* Dokumenttext:
———

Busfahrer vs. Schüler

Der alltägliche Kampf. Ich möchte mit keinem Busfahrer tauschen, der nach Schulschluss 50 oder mehr Schüler chauffieren muss und sich dabei das wilde Geschrei anhören muss. Der Schlussgong bedeutet jeden Tag aufs Neue, dass gerade die Kleinen wild schreiend aus der Schule rennen, um als erster die Penne – tolles Wort, das fand ich zu meiner Schulzeit schon völlig veraltet – hinter sich zu lassen. Im Bus gibt es dann das übliche Gerangel und wenn es was zum Werfen gibt, dann wird das geworfen. Auch mal auf den Busfahrer. In der Menge geht das ja unter. Glaubt man. Habe ich bisher auch geglaubt.

———

* Aufgaben:
A: Beantworte anhand des Textes über Busfahrer und Schüler die folgenden drei Punkte.
(i) Wie viele Schüler muss ein Busfahrer nach Schulschluss laut Text chauffieren?
(ii) Welches Wort empfand die schreibende Person schon zur eigenen Schulzeit als völlig veraltet?
(iii) Was passiert im Bus, wenn es etwas zum Werfen gibt?
B: Schreibe aus dem Text über Busfahrer und Schüler wörtlich den Abschnitt ab, der mit den Worten „Busfahrer vs. Schüler“ beginnt und mit „bisher auch geglaubt.“ endet.

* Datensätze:

———

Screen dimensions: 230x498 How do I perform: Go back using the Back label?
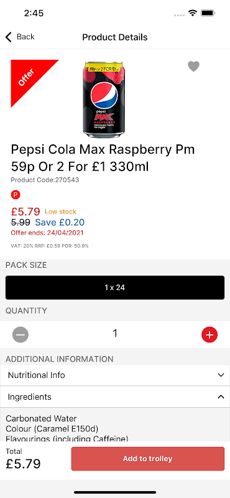25,37
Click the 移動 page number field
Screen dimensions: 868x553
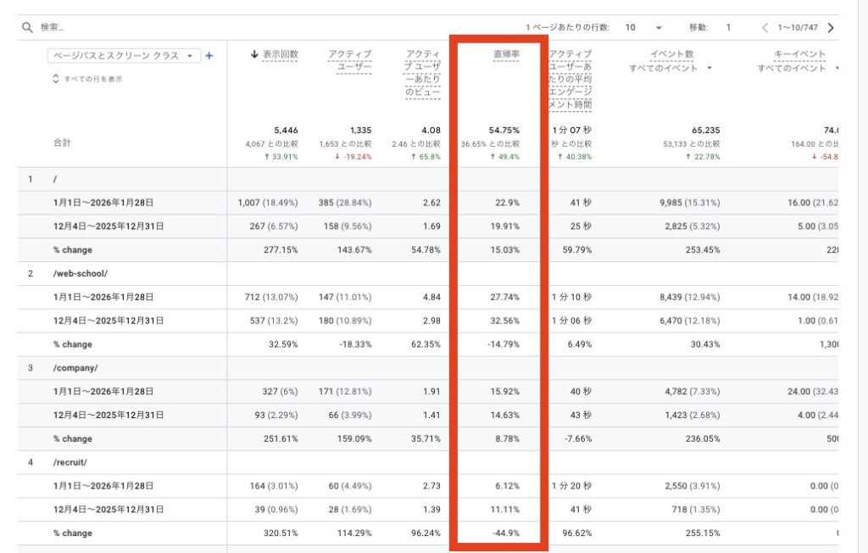click(x=728, y=28)

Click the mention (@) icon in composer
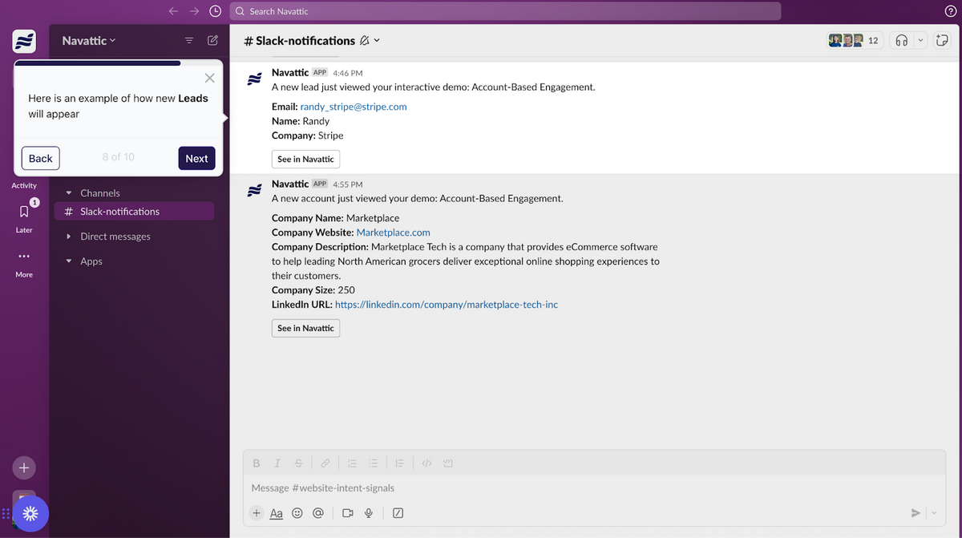(317, 512)
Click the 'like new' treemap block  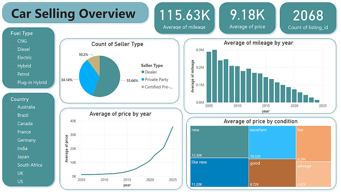[219, 172]
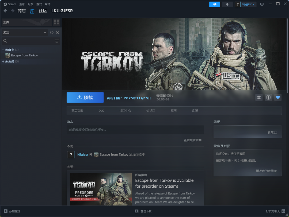Viewport: 289px width, 217px height.
Task: Click Big Picture mode monitor icon
Action: click(262, 4)
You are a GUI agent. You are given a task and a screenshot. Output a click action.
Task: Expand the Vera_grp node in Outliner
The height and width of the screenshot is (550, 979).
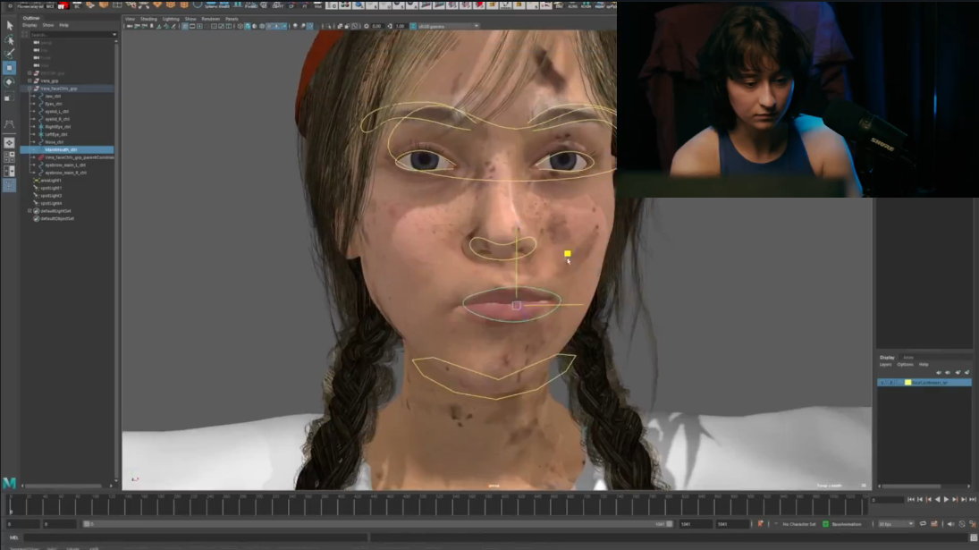point(30,80)
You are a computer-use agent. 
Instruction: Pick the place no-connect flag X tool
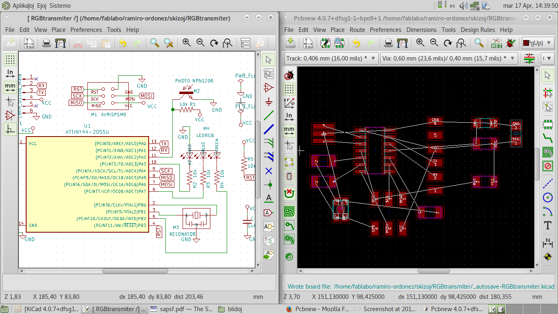268,171
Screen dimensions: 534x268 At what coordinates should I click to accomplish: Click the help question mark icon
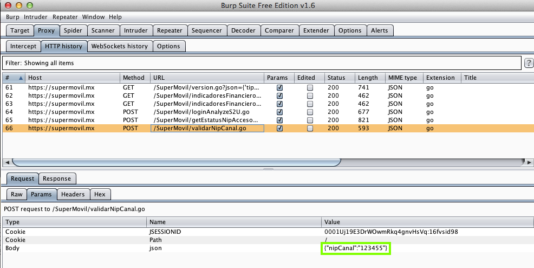coord(529,63)
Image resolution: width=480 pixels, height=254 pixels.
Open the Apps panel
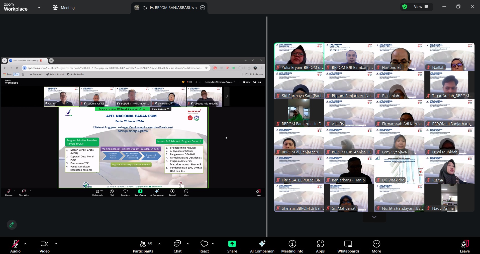click(320, 246)
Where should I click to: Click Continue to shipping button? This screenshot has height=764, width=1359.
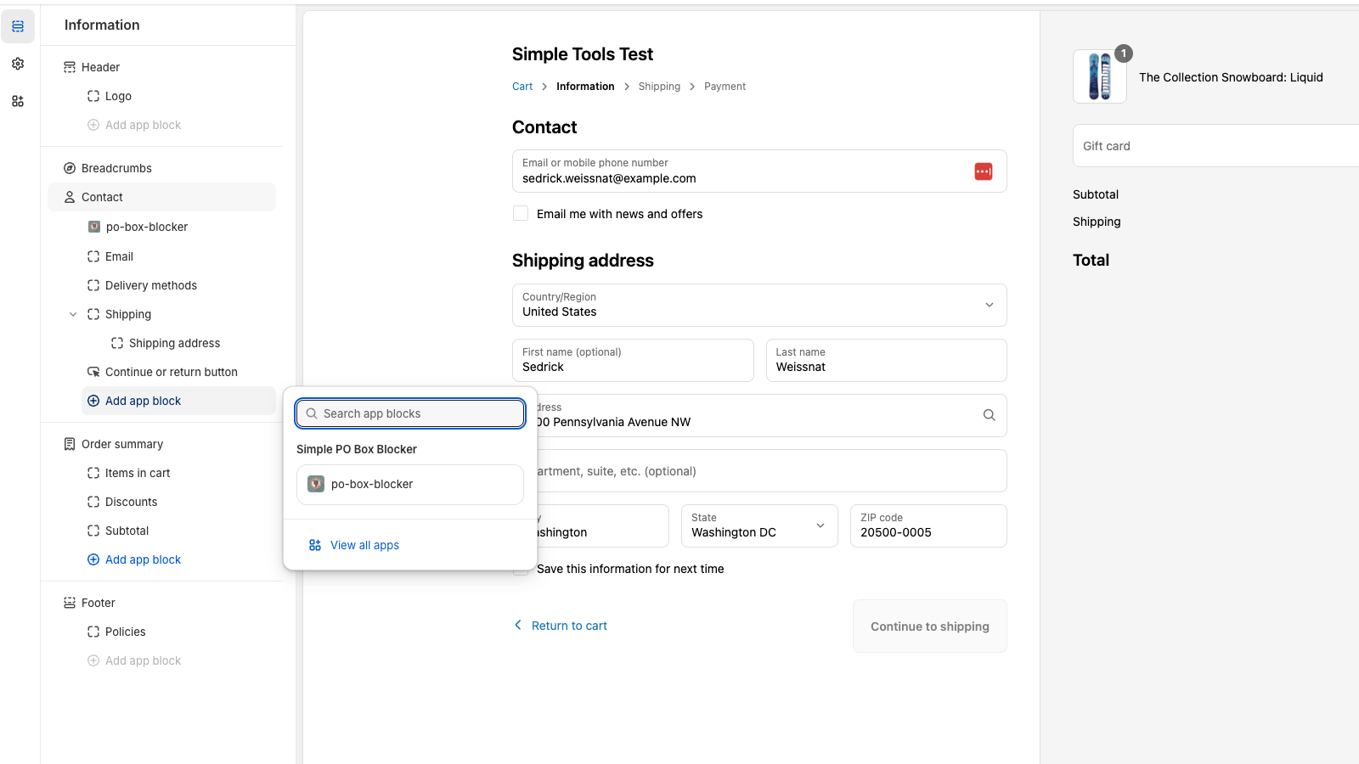pos(929,626)
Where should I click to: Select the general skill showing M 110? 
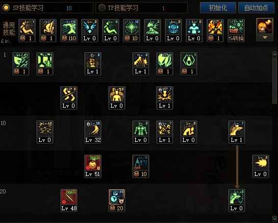(x=69, y=31)
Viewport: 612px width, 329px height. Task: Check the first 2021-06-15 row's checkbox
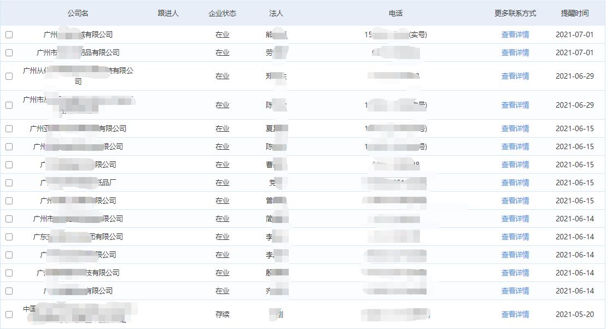click(x=8, y=128)
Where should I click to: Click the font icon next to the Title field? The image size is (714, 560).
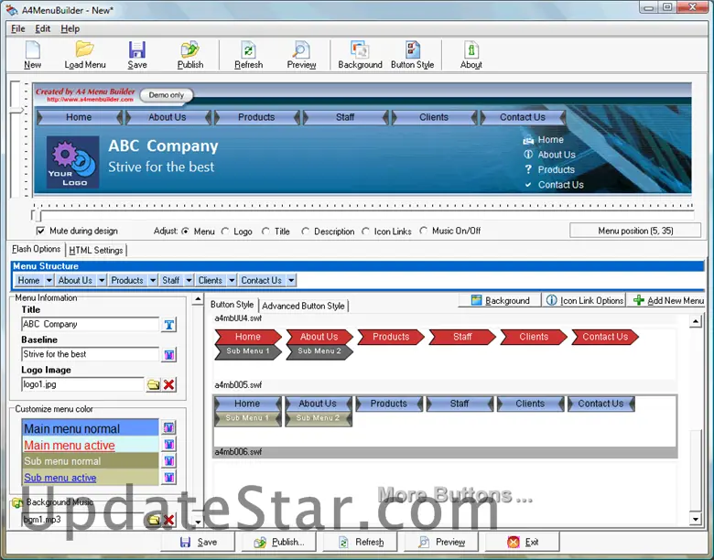pos(169,325)
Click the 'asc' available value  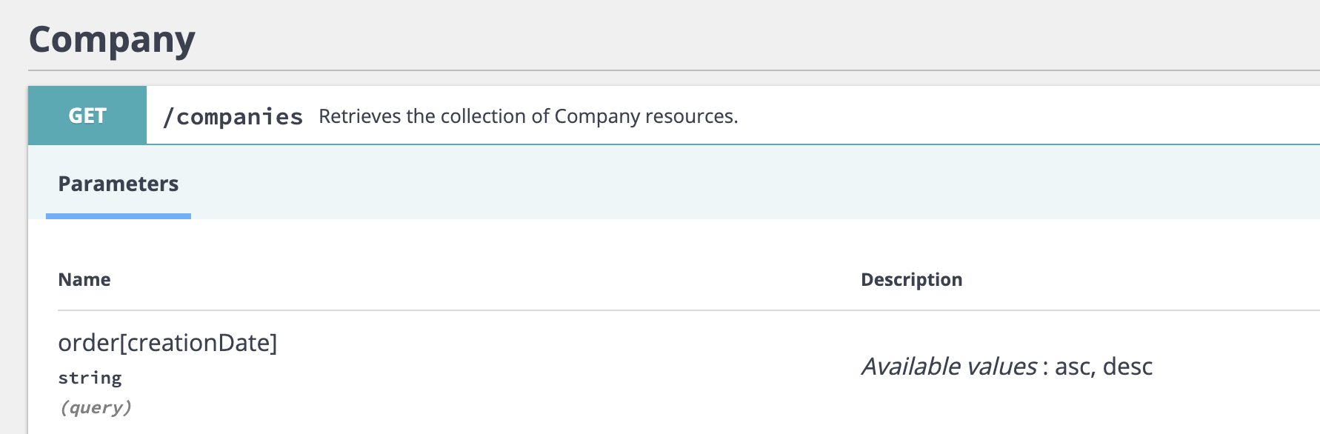pos(1073,367)
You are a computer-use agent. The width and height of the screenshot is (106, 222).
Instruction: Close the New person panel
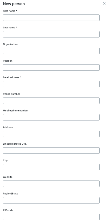coord(104,3)
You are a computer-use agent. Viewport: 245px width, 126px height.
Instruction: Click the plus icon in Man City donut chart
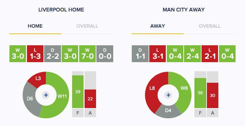[x=168, y=95]
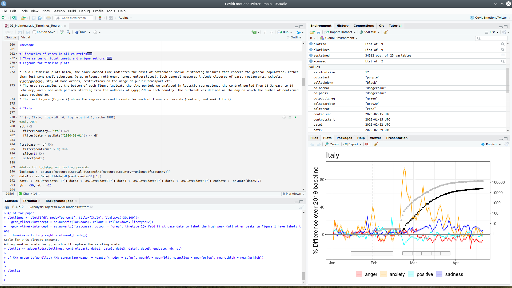Open the Session menu
The height and width of the screenshot is (288, 512).
(59, 11)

———

* Antworten:
A:
(i) 50 oder mehr Schüler.
(ii) Das Wort „Penne“.
(iii) Es wird geworfen, auch mal auf den Busfahrer.

B:
Busfahrer vs. Schüler

Der alltägliche Kampf. Ich möchte mit keinem Busfahrer tauschen, der nach Schulschluss 50 oder mehr Schüler chauffieren muss und sich dabei das wilde Geschrei anhören muss. Der Schlussgong bedeutet jeden Tag aufs Neue, dass gerade die Kleinen wild schreiend aus der Schule rennen, um als erster die Penne – tolles Wort, das fand ich zu meiner Schulzeit schon völlig veraltet – hinter sich zu lassen. Im Bus gibt es dann das übliche Gerangel und wenn es was zum Werfen gibt, dann wird das geworfen. Auch mal auf den Busfahrer. In der Menge geht das ja unter. Glaubt man. Habe ich bisher auch geglaubt.